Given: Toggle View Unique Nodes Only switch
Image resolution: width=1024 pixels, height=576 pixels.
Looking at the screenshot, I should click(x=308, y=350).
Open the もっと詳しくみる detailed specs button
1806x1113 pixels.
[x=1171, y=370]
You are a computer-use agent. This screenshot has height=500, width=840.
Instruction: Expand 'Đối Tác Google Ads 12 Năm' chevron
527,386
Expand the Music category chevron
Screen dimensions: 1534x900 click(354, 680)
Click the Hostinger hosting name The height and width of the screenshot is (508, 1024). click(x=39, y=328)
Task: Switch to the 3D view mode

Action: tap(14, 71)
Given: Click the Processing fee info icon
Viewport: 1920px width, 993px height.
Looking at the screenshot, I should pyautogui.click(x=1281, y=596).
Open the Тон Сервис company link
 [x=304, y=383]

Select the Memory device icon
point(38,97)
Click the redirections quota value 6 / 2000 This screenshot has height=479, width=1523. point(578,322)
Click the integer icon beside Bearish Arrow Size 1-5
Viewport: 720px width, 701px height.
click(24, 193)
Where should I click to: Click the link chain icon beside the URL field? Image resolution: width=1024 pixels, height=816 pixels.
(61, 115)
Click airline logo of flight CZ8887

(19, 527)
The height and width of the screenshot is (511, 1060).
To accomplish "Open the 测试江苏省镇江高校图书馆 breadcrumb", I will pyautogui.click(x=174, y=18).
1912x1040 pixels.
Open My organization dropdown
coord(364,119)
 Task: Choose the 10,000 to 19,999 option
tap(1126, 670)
——————————
● **Task item**: The entire listing is to be retyped exactly.

● **Solution for this task**:
Given: Toggle View Unique Nodes Only switch
Image resolution: width=1024 pixels, height=576 pixels.
Looking at the screenshot, I should click(x=308, y=350).
Open the もっと詳しくみる detailed specs button
1806x1113 pixels.
[x=1171, y=370]
You are a computer-use agent. This screenshot has height=500, width=840.
Instruction: Expand 'Đối Tác Google Ads 12 Năm' chevron
527,386
Expand the Music category chevron
Screen dimensions: 1534x900 click(354, 680)
Click the Hostinger hosting name The height and width of the screenshot is (508, 1024). click(x=39, y=328)
Task: Switch to the 3D view mode

Action: tap(14, 71)
Given: Click the Processing fee info icon
Viewport: 1920px width, 993px height.
Looking at the screenshot, I should pyautogui.click(x=1281, y=596).
Open the Тон Сервис company link
 [x=304, y=383]

Select the Memory device icon
point(38,97)
Click the redirections quota value 6 / 2000 This screenshot has height=479, width=1523. point(578,322)
Click the integer icon beside Bearish Arrow Size 1-5
Viewport: 720px width, 701px height.
click(24, 193)
Where should I click to: Click the link chain icon beside the URL field? Image resolution: width=1024 pixels, height=816 pixels.
(61, 115)
Click airline logo of flight CZ8887

(19, 527)
The height and width of the screenshot is (511, 1060).
To accomplish "Open the 测试江苏省镇江高校图书馆 breadcrumb", I will pyautogui.click(x=174, y=18).
1912x1040 pixels.
Open My organization dropdown
coord(364,119)
 Task: Choose the 10,000 to 19,999 option
tap(1126, 670)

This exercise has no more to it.